[Auszug]
Furcht vor dem Single-Leben
Heiratsvermittlung via Internet ist in der ägyptischen Gesellschaft eine neue Erscheinung. Orientalische Gesellschaften sind sehr traditionell, es gilt als unschicklich, wenn junge Frauen aus arabischen Ländern die Suche nach einem Bräutigam selbst in die Hand nehmen. Befürworter und Gegner dieser neuen Online-Dienste führen derzeit hitzige Diskussionen.
Der Streit in der Öffentlichkeit spitzte sich zu, nachdem der Vorsitzende des Rechtsgutachterrates der al-Azhar-Universität in Kairo, Dr. Ali Djum'a, eine Fatwa herausgab, welche die Vermittlungsagenturen, auch die Heiratsvermittlung via Internet, erlaubt.
Der Mufti machte zur Bedingung, dass die Klienten wahrheitsgemäße Angaben zu ihrer Person machen und Frauen nur mit Zustimmung ihrer Familie oder eines Vormunds teilnehmen. Verboten wurden in der Fatwa aber Agenturen, denen es nur um Profit geht oder die junge Frauen zu Treffen ermutigen, ohne dass ihre Familie davon informiert wird.
Offizielle Genehmigung des Innenministeriums
Al-Walid al-Adil, ehemaliger Professor für englische Literatur an der University of California, ist nicht nur der erste, sondern auch der prominenteste Ägypter, der eine Agentur für Heiratsvermittlung betreibt. Seine Anzeigen schaltet er über verschiedene Medien. Die Idee für sein Unternehmen kam al-Adil nach dem Scheitern seiner Ehe. Nach der Scheidung vergingen Jahre mit der Suche nach einer neuen Lebensgefährtin.

[Ziel] Nach welchem Ereignis kam al-Walid al-Adil laut dem Auszug über Heiratsvermittlung in Ägypten die Idee für sein Unternehmen?

[Aufgelistete Einträge]
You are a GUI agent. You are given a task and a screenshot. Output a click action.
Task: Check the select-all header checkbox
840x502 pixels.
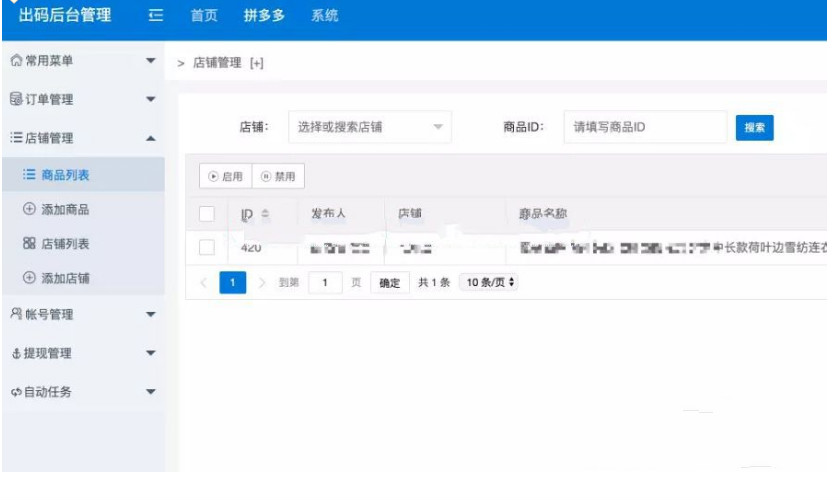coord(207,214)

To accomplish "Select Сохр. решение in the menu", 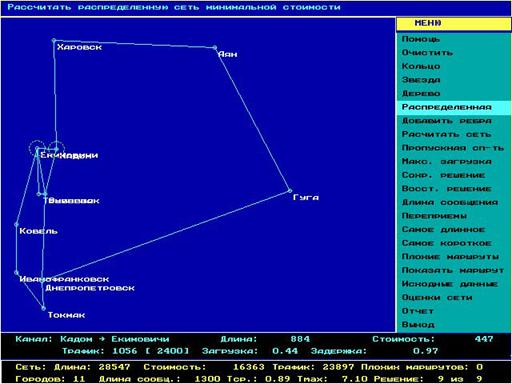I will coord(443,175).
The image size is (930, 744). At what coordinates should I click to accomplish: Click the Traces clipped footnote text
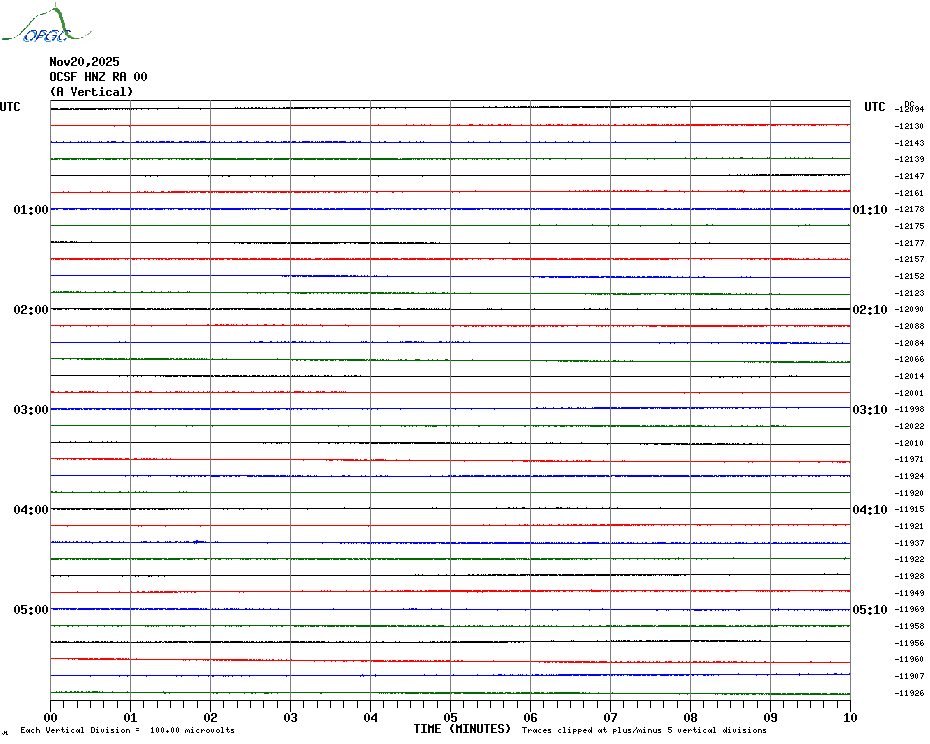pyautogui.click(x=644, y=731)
* * *
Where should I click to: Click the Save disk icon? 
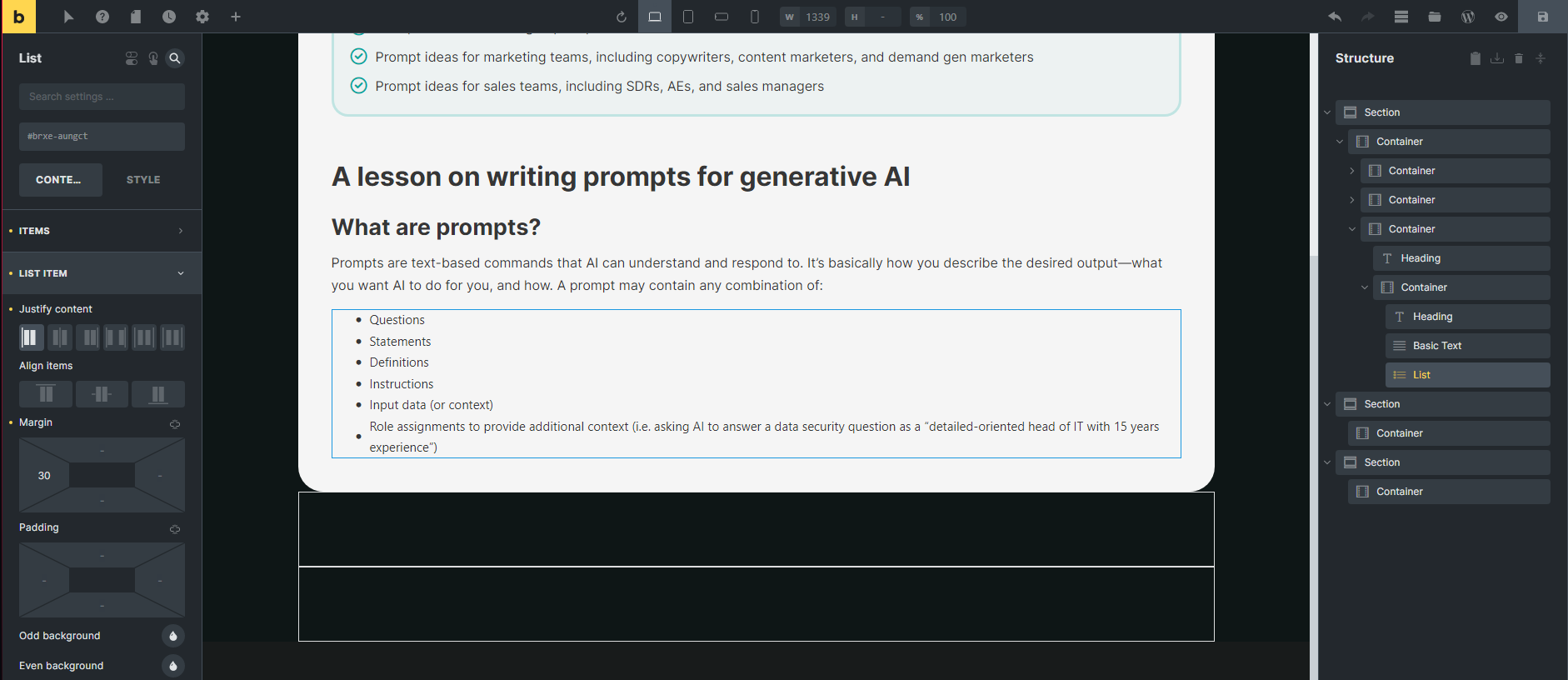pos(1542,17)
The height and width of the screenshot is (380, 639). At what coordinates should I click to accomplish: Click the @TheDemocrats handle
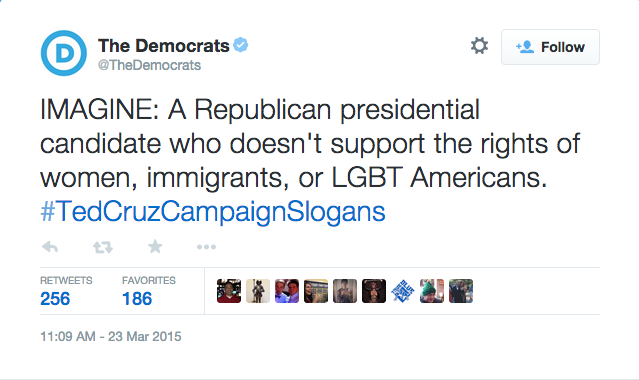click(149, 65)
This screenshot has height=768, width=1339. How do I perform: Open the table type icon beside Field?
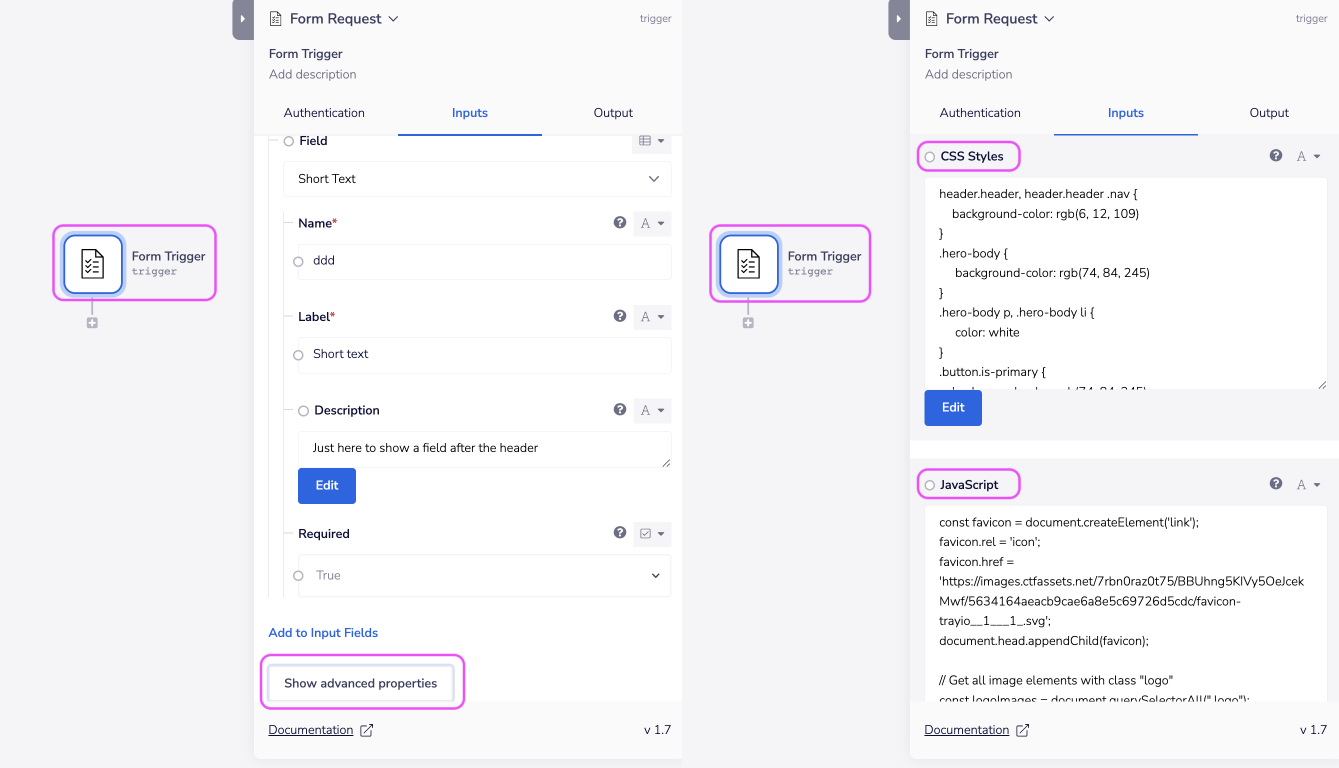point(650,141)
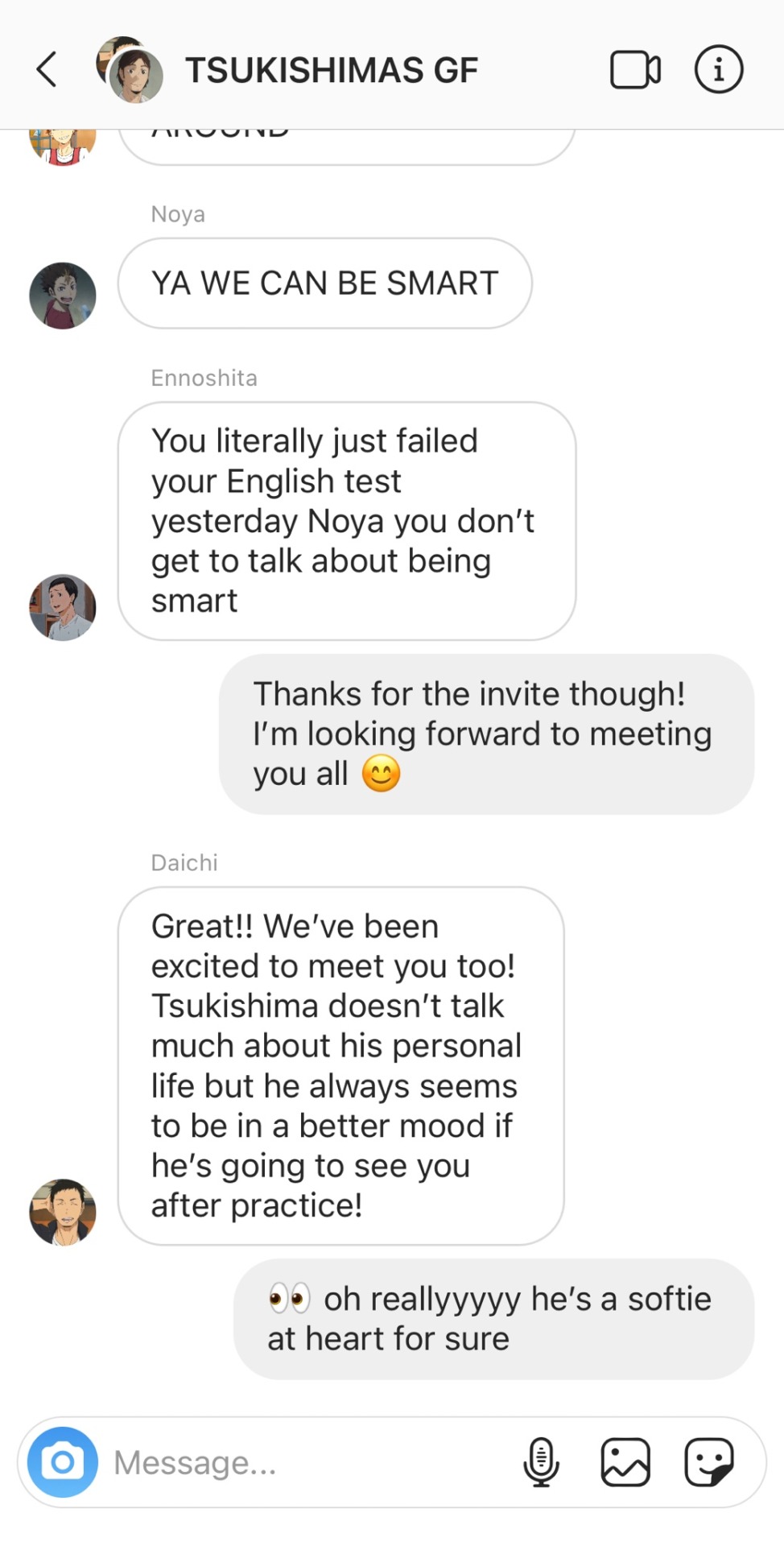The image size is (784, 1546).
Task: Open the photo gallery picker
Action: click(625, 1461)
* * *
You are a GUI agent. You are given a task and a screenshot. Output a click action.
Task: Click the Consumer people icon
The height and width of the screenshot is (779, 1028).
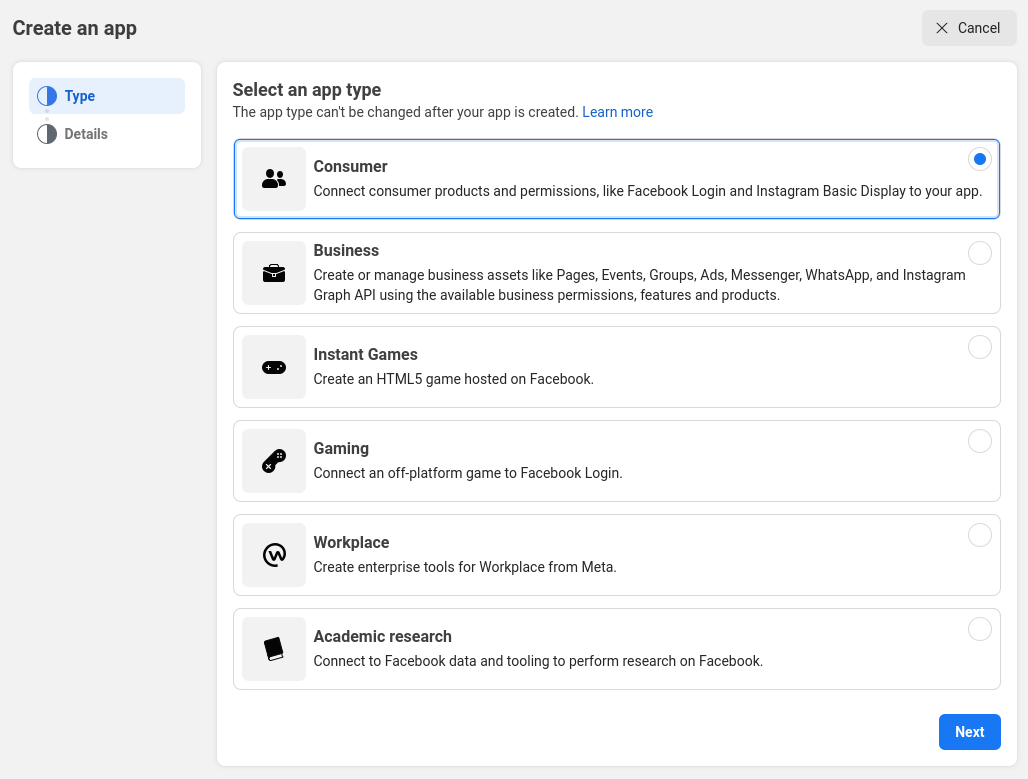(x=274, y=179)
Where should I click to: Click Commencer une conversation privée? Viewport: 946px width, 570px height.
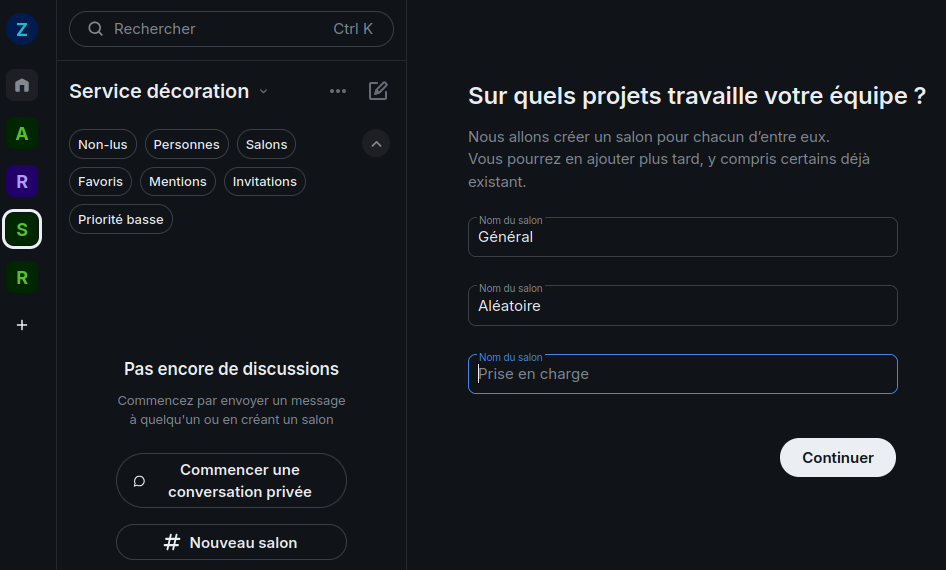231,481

[Das Ergebnis] Nach dem Scheitern seiner Ehe.